Decentralized Statistical Inference with Unrolled Graph Neural Networks
This work addresses the issue of model mismatch and slow convergence in decentralized networks for agents cooperatively recovering structured vectors, representing an incremental improvement over existing optimization-based approaches.
The paper tackles the decentralized statistical inference problem by proposing a learning-based framework that unrolls decentralized optimization algorithms into graph neural networks, achieving faster convergence and lower recovery error compared to state-of-the-art optimization-based methods.

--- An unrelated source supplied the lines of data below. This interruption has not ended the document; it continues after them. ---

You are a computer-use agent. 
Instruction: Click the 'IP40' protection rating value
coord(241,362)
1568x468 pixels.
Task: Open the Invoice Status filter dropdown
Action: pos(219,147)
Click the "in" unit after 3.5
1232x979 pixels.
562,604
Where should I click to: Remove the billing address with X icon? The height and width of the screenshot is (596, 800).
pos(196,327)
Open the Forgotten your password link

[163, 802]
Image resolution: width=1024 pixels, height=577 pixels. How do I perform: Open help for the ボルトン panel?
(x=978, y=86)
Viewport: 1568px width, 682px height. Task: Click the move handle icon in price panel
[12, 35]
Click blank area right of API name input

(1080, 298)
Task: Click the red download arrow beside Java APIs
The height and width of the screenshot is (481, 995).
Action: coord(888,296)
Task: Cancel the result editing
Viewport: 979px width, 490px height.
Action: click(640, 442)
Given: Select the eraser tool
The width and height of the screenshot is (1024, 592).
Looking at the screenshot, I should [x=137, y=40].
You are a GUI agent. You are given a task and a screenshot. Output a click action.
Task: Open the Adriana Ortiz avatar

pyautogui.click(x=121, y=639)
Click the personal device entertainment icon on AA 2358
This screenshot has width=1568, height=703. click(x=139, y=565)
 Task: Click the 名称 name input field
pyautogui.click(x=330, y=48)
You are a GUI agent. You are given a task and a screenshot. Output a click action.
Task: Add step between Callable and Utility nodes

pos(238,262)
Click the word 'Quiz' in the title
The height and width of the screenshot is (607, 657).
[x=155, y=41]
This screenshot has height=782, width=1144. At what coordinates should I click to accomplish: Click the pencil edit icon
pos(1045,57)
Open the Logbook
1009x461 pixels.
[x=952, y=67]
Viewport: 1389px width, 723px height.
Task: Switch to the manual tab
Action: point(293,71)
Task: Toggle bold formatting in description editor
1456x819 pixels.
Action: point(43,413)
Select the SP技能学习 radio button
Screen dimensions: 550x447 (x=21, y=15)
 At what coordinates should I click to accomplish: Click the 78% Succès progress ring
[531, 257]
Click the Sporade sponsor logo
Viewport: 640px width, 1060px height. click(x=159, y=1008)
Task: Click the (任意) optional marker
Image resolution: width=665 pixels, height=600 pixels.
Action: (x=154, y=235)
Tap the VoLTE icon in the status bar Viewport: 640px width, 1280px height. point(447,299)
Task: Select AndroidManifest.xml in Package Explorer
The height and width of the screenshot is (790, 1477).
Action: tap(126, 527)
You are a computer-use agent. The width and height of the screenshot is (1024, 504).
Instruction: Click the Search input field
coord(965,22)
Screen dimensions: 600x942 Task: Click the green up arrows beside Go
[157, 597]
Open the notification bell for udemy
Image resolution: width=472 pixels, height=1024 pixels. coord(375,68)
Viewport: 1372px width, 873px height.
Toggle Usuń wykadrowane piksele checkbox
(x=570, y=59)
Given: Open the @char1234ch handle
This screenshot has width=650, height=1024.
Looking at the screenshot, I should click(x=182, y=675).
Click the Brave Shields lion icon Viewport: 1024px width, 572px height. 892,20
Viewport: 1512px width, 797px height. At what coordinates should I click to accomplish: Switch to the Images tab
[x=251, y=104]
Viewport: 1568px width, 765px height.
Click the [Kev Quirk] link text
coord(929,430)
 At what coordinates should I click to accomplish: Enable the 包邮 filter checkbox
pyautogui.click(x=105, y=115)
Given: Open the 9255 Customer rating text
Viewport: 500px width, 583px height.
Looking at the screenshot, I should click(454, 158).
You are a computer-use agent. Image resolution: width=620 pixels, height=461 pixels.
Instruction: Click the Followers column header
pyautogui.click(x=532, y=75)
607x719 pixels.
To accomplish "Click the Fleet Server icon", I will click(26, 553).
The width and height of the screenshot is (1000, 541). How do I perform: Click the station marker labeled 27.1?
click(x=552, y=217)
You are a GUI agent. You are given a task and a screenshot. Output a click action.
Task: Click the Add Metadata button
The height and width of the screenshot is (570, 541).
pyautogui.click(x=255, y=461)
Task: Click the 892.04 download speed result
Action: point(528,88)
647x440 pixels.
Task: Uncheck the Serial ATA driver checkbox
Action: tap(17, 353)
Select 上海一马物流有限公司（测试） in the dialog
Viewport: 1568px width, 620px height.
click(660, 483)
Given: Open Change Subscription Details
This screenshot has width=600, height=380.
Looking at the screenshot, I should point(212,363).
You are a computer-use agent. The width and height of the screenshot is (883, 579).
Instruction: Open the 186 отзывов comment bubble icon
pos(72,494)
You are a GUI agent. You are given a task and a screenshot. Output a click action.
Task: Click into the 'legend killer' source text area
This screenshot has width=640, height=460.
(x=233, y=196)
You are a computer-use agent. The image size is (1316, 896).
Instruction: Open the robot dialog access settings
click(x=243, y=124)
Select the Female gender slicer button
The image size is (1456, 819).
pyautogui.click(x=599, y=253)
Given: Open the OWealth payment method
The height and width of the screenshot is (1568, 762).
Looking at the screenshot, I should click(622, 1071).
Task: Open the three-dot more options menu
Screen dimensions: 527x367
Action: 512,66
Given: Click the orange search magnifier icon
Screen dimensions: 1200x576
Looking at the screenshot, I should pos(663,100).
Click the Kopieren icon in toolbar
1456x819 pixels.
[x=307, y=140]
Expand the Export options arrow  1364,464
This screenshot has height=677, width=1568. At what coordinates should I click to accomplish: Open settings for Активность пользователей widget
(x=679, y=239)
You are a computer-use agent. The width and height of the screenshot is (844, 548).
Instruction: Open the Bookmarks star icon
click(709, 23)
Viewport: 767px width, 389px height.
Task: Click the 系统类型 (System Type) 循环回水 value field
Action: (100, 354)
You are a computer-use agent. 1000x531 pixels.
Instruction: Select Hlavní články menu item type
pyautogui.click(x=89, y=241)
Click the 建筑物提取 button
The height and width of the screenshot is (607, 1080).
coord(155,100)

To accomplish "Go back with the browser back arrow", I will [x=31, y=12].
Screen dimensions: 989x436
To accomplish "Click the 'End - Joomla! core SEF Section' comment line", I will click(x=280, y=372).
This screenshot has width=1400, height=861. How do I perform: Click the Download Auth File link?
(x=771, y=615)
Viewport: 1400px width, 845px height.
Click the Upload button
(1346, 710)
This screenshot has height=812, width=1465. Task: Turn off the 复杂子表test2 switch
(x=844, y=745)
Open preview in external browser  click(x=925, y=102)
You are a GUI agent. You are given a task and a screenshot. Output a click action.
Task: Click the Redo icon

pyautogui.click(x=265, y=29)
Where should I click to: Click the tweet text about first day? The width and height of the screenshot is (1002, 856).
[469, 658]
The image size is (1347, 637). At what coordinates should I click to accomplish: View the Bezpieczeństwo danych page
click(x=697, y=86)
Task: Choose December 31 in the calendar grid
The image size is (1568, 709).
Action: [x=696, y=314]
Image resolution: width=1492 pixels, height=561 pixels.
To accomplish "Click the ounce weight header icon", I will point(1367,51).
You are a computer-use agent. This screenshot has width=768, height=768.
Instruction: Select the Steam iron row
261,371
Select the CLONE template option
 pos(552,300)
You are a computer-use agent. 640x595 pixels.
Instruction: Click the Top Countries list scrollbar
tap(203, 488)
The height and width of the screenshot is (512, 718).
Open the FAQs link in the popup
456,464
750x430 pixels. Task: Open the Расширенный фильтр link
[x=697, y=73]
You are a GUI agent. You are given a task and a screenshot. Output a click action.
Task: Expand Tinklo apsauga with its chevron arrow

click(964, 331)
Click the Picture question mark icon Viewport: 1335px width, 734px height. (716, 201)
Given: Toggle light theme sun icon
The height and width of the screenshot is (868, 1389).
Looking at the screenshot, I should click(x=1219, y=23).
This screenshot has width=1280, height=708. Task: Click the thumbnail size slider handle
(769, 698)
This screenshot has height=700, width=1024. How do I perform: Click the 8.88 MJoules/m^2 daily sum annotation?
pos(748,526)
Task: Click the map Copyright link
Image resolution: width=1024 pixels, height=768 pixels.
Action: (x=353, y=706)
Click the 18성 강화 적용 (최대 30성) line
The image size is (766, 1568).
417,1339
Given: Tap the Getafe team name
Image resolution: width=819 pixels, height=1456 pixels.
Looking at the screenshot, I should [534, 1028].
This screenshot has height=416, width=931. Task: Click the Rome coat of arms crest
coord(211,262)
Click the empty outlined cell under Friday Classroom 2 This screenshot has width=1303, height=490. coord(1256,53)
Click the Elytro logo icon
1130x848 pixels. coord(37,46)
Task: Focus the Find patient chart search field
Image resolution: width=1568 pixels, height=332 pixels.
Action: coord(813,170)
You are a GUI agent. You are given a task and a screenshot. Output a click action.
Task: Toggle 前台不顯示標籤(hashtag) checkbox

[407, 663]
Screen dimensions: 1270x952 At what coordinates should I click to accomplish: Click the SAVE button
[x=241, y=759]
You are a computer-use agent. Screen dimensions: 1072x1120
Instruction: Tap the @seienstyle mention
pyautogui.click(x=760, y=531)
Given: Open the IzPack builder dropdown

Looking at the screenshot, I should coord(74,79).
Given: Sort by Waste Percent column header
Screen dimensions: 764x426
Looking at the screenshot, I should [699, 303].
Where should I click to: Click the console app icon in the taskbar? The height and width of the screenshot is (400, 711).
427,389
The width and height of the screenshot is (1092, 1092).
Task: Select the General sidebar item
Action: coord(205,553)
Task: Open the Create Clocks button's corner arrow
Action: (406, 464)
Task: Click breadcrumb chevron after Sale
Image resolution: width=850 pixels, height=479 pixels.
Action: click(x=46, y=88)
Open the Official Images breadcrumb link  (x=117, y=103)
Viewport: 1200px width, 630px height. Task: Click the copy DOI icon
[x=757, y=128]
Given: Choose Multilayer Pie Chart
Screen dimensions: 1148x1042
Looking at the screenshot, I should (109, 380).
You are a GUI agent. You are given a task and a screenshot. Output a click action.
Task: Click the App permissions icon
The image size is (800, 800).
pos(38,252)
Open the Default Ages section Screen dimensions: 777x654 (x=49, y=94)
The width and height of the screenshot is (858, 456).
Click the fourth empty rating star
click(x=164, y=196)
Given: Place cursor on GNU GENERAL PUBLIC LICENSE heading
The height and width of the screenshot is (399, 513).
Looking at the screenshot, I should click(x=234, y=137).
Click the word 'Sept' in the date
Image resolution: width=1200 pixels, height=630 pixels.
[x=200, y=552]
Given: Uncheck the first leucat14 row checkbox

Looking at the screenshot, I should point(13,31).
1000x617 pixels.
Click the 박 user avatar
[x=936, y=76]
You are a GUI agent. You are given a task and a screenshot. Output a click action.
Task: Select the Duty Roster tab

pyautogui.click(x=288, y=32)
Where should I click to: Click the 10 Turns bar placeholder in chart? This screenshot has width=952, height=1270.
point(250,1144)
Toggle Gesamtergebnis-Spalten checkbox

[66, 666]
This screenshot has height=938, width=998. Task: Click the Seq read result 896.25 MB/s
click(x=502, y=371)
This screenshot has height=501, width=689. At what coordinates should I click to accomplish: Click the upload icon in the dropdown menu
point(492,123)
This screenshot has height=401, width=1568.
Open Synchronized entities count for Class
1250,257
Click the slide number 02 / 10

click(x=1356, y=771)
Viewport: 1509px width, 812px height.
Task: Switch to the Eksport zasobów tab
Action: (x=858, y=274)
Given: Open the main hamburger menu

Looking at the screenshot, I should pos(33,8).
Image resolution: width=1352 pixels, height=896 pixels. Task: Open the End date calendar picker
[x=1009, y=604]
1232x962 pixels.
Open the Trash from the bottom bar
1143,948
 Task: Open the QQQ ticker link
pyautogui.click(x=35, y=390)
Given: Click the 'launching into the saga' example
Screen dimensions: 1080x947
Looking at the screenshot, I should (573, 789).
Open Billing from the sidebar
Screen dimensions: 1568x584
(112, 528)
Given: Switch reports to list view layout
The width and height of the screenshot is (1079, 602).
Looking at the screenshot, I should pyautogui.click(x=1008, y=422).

In this paper, we investigate the decentralized statistical inference problem, where a network of agents cooperatively recover a (structured) vector from private noisy samples without centralized coordination. Existing optimization-based algorithms suffer from issues of model mismatch and poor convergence speed, and thus their performance would be degraded, provided that the number of communication rounds is limited. This motivates us to propose a learning-based framework, which unrolls well-noted decentralized optimization algorithms (e.g., Prox-DGD and PG-EXTRA) into graph neural networks (GNNs). By minimizing the recovery error via end-to-end training, this learning-based framework resolves the model mismatch issue. Our convergence analysis (with PG-EXTRA as the base algorithm) reveals that the learned model parameters may accelerate the convergence and reduce the recovery error to a large extent. The simulation results demonstrate that the proposed GNN-based learning methods prominently outperform several state-of-the-art optimization-based algorithms in convergence speed and recovery error.